L’épisiotomie, c’est automatique ?

Non. Martin Winckler avance des chiffres parlants : sa fréquence est de 1 % en Suède, de 15 % en Angleterre… et de 30 % en France. Avec de grandes variations selon les maternités. Selon l’ancien généraliste, qui cite l’OMS, les déchirures sont rarement graves lorsque l’expulsion est contrôlée manuellement. Et côté droit, un médecin ne peut pas pratiquer une épisiotomie sur une patiente qui l’a expressément refusé. Encore faut-il qu’on lui demande son avis…

Quels sont les vrais risques d’attraper toxoplasmose et listériose pour les femmes enceintes ?

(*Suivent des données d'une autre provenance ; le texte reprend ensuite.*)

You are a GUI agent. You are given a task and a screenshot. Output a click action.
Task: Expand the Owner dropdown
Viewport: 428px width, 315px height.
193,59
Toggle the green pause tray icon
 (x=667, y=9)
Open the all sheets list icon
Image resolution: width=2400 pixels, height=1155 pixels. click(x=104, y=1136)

Voilà un chiffre qui relativise le risque de perdre son bébé pour une tranche de saucisson. Toutes les femmes de France (ou presque) sont vivement encouragées à oublier fromage au lait cru, saumon frais et salades mal lavées pendant neuf mois, car certains aliments peuvent transmettre la toxoplasmose, qui peut provoquer notamment des lésions oculaires chez le bébé, et la listériose, qui peut provoquer des fausses couches. Mais Martin Winckler rappelle que la France compte 50 cas de listériose par an chez les femmes enceintes sur 800.000 naissances. Quant à la toxoplasmose, sur les 300 cas annuels, 70 % des fœtus ne sont pas contaminés… Ce qui explique que cette interdiction ne soit pas appliquée chez nos pays voisins.

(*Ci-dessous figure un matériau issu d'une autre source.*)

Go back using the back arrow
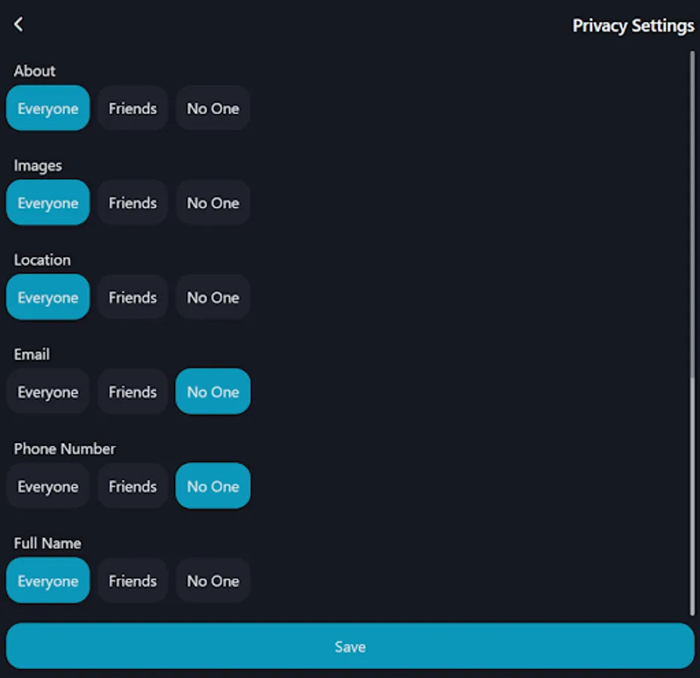Image resolution: width=700 pixels, height=678 pixels. pos(18,23)
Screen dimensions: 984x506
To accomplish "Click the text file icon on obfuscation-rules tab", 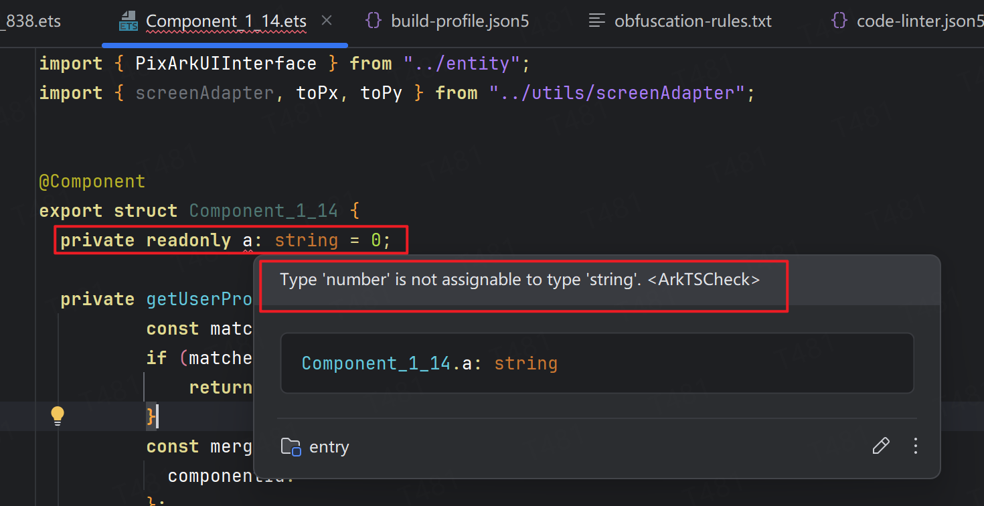I will (596, 21).
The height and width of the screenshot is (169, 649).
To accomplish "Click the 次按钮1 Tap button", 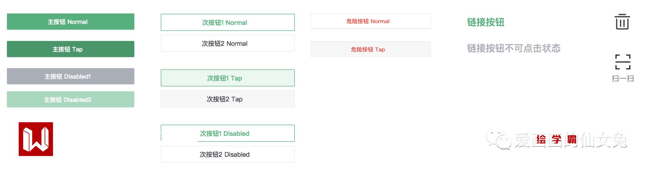I will tap(228, 78).
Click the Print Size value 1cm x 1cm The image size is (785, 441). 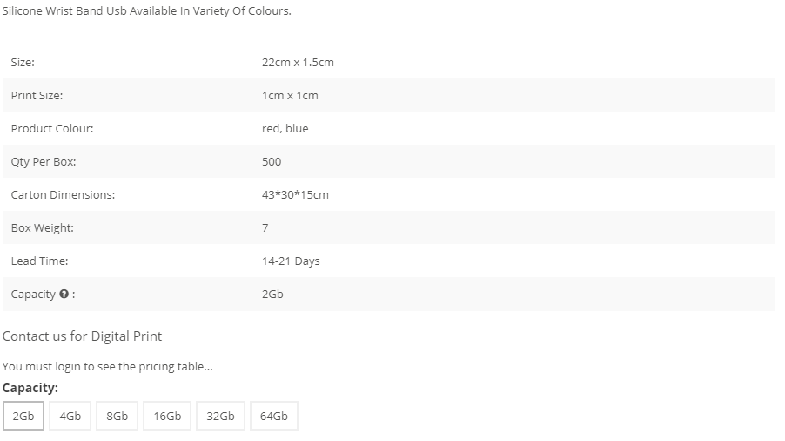(x=290, y=96)
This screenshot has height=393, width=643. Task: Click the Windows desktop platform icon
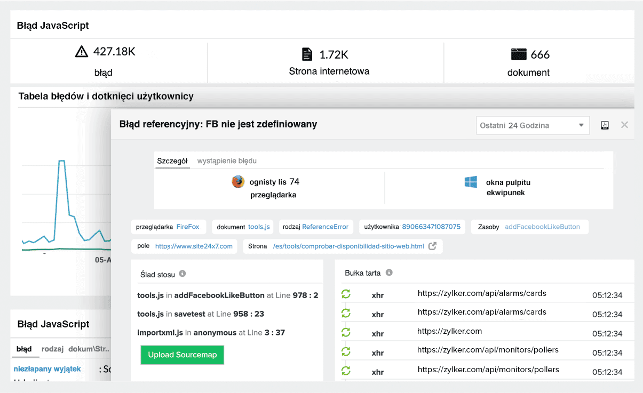pos(470,182)
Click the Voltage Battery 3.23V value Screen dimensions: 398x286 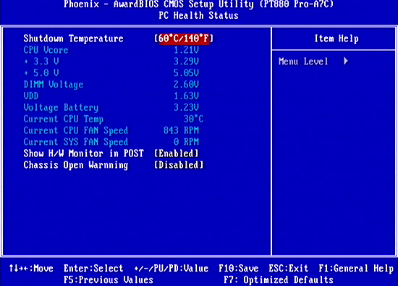click(x=186, y=107)
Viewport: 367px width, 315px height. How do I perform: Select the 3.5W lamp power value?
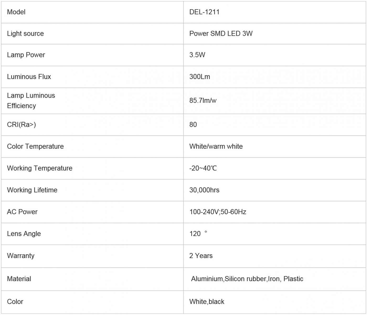coord(197,55)
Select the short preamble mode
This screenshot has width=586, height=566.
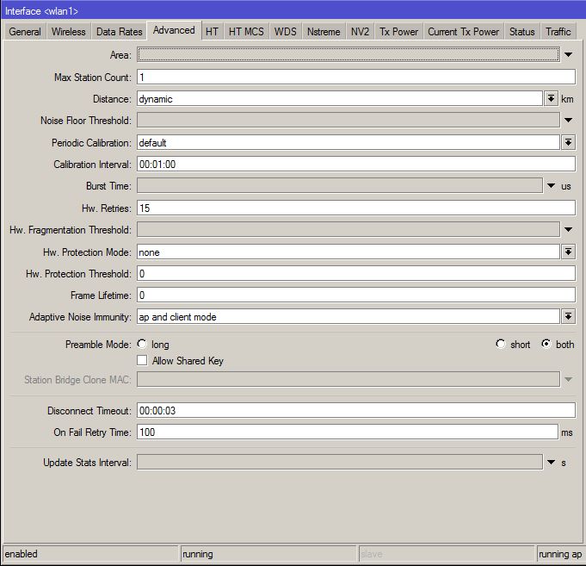(501, 345)
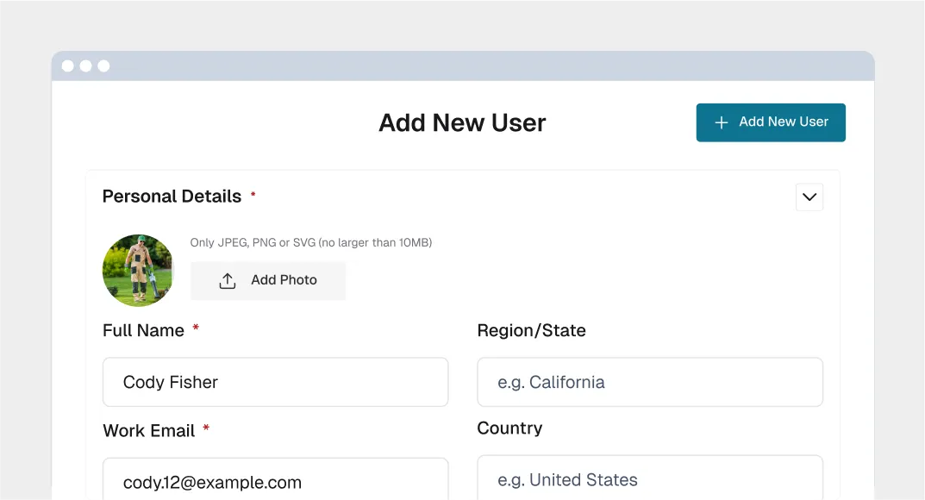The image size is (925, 500).
Task: Click the Region/State field label
Action: (x=531, y=330)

La fécondité baisse à quel âge ?

« A 35 ans, vous n’avez toujours pas d’enfant ? » Combien de femmes se sont vues critiquées par des médecins soucieux de leur fécondité ? Selon le rapport Léridon publié en 2010 par l’Institut national d’études démographiques : 17 % des femmes de 35 ans ne parviendront plus à avoir un enfant, à 40 ans la proportion passe à 33 %.

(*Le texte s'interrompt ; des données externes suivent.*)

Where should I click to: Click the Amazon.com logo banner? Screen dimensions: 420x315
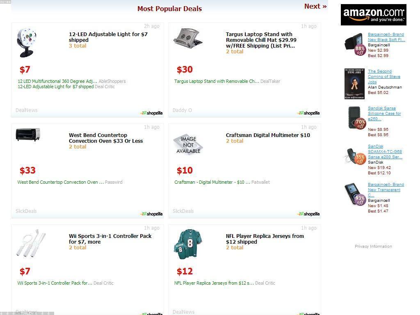tap(373, 15)
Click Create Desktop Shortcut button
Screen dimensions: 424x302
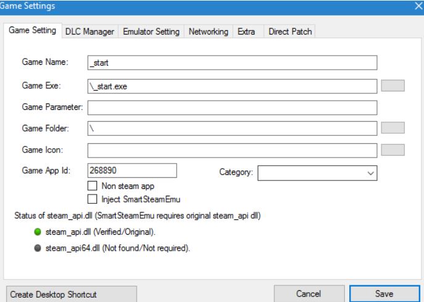70,294
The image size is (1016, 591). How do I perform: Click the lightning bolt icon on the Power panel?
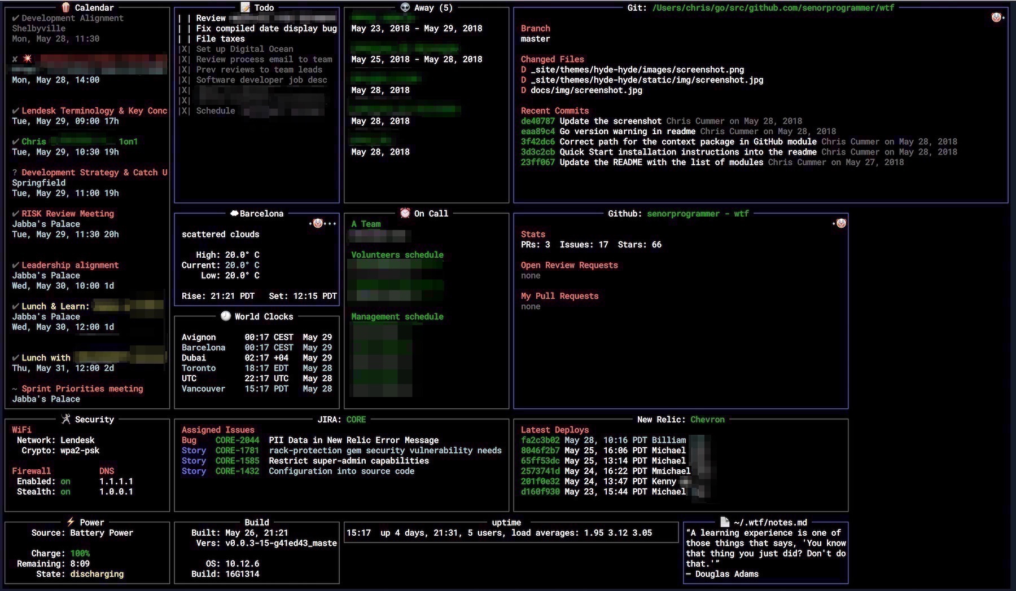71,522
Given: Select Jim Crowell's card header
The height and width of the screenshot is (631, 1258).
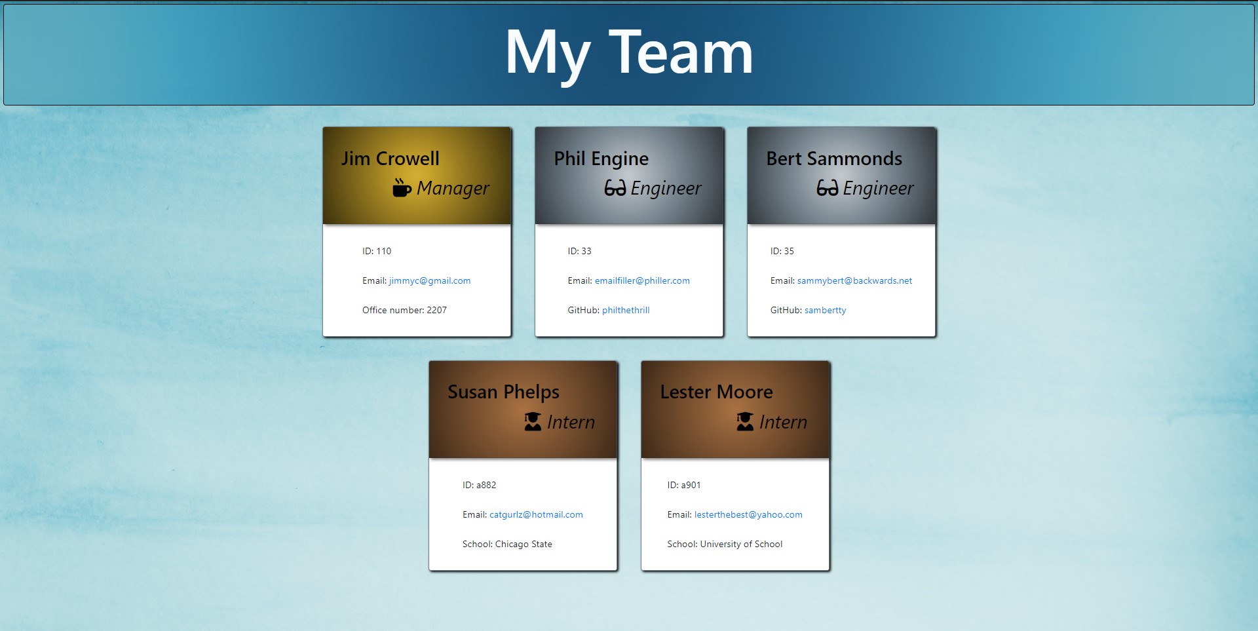Looking at the screenshot, I should [x=417, y=175].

Quels sont mes droits sur la stérilisation ?

Bien des patients qui demandaient une stérilisation ont essuyé un refus. C’est en tout cas le ressenti de Martin Winckler qui a collectionné les témoignages de patients pendant sa pratique et sur son blog Winckler’s Webzine. Pourtant, depuis la loi du 4 juillet 2001, « toute personne majeure peut se faire stériliser volontairement », rappelle l’écrivain. A condition tout de même d’avoir été informé des risques médicaux et de respecter un délai de réflexion de quatre mois. Si le médecin n’est pas obligé de pratiquer une ligature des trompes ou une vasectomie, il doit informer le patient dès la première consultation de sa décision.